DATASET EXCERPTS.
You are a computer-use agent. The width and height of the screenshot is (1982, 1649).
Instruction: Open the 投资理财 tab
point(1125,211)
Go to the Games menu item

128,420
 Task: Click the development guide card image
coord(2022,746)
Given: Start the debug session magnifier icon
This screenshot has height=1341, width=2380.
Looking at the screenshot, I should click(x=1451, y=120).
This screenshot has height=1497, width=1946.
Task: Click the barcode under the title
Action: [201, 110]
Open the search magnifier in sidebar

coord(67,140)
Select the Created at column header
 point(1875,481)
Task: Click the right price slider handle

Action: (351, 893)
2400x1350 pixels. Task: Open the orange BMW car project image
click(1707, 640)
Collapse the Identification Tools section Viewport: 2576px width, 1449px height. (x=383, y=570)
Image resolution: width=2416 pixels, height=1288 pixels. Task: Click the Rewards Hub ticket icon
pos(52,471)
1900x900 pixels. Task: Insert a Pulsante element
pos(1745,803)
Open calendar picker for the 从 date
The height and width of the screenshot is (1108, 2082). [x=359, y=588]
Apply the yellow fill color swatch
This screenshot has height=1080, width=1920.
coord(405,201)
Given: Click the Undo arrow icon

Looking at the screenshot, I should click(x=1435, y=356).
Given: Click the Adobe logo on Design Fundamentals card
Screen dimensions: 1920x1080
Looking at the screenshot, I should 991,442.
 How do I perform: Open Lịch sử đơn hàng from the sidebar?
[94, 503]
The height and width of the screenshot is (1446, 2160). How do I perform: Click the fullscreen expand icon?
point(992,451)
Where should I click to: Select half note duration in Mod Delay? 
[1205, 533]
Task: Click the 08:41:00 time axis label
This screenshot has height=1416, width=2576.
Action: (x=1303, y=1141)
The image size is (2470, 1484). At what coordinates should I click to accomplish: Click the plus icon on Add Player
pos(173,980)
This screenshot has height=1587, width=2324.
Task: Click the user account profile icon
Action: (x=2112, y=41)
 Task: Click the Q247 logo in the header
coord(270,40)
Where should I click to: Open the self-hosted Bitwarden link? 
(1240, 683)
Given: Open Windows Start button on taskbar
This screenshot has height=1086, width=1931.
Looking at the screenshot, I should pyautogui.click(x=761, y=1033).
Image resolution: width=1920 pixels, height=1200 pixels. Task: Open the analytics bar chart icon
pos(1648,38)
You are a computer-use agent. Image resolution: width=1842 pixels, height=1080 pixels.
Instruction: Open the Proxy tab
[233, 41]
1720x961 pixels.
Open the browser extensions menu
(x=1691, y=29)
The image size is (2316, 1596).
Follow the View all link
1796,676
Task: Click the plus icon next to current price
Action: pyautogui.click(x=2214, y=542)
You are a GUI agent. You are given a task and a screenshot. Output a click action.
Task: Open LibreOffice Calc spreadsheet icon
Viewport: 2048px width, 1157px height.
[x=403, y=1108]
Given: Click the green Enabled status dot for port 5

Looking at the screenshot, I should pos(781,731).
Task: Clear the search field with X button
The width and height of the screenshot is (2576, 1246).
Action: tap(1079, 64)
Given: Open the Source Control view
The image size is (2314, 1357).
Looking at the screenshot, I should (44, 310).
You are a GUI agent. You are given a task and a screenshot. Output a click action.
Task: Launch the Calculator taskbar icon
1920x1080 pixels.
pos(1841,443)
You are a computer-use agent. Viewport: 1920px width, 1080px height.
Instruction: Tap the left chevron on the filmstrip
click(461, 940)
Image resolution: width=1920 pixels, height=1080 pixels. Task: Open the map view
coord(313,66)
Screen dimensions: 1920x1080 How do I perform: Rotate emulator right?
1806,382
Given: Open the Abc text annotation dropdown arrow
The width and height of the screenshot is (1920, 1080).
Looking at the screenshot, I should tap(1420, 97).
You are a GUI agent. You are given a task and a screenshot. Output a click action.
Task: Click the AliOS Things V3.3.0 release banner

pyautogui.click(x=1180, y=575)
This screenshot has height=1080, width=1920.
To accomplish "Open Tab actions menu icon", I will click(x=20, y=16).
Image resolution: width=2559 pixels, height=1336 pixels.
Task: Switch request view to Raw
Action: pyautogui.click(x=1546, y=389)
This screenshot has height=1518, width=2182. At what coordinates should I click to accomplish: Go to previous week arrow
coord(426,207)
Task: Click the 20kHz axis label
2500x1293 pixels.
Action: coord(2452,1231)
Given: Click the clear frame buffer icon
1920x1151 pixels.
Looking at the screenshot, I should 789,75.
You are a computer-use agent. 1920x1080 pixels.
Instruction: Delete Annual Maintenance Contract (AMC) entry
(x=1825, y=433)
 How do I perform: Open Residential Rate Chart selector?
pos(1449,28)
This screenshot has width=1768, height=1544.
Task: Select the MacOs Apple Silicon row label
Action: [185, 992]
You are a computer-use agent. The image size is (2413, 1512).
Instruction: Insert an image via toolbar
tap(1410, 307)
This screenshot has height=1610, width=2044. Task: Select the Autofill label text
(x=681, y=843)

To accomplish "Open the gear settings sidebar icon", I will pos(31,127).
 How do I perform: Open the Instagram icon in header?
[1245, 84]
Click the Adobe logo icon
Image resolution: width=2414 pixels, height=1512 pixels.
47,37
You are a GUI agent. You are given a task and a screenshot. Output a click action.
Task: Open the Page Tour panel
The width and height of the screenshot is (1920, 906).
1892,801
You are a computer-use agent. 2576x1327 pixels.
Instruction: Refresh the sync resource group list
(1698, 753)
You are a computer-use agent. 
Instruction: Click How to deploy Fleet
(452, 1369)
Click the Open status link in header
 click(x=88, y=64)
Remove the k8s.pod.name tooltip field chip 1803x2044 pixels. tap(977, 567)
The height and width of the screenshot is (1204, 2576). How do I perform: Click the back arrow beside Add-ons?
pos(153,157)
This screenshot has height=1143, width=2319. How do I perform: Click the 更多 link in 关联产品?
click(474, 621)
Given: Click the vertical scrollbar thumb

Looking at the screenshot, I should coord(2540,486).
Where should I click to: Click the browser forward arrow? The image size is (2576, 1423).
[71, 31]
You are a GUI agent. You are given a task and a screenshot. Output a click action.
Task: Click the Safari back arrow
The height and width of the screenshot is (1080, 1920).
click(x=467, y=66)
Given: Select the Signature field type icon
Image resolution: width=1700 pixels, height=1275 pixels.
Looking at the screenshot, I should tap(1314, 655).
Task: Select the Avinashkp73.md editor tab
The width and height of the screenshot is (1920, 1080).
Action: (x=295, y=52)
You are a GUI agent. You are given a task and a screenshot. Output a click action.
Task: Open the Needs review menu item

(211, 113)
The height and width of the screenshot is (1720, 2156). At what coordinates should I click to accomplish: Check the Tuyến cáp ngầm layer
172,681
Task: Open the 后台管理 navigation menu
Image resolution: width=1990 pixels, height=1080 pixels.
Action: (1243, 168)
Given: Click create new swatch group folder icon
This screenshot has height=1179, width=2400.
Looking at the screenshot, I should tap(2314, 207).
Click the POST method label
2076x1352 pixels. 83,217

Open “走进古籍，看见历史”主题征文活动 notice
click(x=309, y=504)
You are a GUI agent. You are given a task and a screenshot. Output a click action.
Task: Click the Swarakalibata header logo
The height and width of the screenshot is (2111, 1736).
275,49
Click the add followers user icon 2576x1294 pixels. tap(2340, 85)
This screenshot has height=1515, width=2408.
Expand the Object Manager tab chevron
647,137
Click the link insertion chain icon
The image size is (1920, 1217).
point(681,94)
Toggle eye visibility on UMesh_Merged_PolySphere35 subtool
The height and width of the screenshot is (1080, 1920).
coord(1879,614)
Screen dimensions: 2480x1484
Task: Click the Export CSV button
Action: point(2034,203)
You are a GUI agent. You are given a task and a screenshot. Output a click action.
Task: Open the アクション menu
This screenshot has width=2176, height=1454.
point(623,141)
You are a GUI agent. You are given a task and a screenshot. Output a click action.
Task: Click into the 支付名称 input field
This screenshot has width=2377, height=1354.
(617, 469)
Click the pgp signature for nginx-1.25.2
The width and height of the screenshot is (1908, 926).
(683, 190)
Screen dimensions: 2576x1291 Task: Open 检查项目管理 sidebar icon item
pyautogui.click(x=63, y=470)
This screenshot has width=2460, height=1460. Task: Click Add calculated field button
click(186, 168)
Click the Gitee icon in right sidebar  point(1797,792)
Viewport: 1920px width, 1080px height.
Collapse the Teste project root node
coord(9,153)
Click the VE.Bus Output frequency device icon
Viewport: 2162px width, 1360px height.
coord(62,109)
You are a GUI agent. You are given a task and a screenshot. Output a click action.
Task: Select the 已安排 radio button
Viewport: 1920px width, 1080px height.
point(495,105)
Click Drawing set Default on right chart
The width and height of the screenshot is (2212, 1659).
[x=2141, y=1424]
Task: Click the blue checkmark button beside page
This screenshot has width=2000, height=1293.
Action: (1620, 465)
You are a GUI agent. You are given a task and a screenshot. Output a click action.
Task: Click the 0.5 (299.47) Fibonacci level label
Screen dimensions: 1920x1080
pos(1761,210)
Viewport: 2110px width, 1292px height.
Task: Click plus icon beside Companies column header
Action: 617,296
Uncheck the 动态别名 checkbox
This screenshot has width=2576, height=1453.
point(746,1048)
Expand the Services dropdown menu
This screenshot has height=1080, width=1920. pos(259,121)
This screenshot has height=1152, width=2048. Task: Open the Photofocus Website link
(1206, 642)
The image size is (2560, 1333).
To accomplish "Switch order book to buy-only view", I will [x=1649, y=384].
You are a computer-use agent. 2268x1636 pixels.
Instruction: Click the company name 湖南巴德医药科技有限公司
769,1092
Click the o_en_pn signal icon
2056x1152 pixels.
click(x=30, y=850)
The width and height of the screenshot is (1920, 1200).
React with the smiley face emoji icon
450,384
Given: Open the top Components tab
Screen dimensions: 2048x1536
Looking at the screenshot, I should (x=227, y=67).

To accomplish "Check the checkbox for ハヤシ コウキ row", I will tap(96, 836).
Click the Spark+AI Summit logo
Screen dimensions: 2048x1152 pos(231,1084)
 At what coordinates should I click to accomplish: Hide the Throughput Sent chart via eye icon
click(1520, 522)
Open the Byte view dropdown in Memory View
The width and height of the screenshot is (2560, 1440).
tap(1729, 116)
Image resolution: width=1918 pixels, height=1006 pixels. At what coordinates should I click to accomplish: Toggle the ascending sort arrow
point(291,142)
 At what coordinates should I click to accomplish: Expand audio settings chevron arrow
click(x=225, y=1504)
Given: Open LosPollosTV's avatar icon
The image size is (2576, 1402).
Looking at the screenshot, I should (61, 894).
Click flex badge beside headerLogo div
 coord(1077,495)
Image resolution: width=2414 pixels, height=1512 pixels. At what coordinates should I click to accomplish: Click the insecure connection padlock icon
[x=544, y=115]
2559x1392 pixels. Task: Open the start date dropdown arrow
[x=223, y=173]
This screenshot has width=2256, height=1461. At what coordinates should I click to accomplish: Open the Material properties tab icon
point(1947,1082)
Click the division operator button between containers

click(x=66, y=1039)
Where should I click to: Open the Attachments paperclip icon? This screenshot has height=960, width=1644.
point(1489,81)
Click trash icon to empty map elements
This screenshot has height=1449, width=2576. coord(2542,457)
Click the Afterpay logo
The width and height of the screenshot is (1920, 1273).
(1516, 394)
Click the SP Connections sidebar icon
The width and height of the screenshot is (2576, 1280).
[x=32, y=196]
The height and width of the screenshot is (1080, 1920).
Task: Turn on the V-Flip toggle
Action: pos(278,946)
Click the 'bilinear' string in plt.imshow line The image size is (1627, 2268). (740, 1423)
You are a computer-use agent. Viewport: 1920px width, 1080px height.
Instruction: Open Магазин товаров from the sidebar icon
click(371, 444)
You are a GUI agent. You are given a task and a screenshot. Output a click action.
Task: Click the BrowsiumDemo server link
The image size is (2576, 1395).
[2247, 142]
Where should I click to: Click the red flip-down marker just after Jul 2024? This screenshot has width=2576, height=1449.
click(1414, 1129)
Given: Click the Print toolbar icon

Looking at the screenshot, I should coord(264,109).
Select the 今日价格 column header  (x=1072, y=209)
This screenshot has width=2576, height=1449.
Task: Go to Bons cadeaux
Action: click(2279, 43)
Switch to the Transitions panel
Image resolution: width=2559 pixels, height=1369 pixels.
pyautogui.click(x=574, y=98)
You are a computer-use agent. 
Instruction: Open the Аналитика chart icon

TASK PROMPT. Up to and including the line with "Given: Start the debug session magnifier icon", transcribe the entries above exactly, starting from their first line.

TASK OUTPUT.
You are a computer-use agent. The width and height of the screenshot is (1982, 1649).
Instruction: Open the 投资理财 tab
point(1125,211)
Go to the Games menu item

128,420
 Task: Click the development guide card image
coord(2022,746)
Given: Start the debug session magnifier icon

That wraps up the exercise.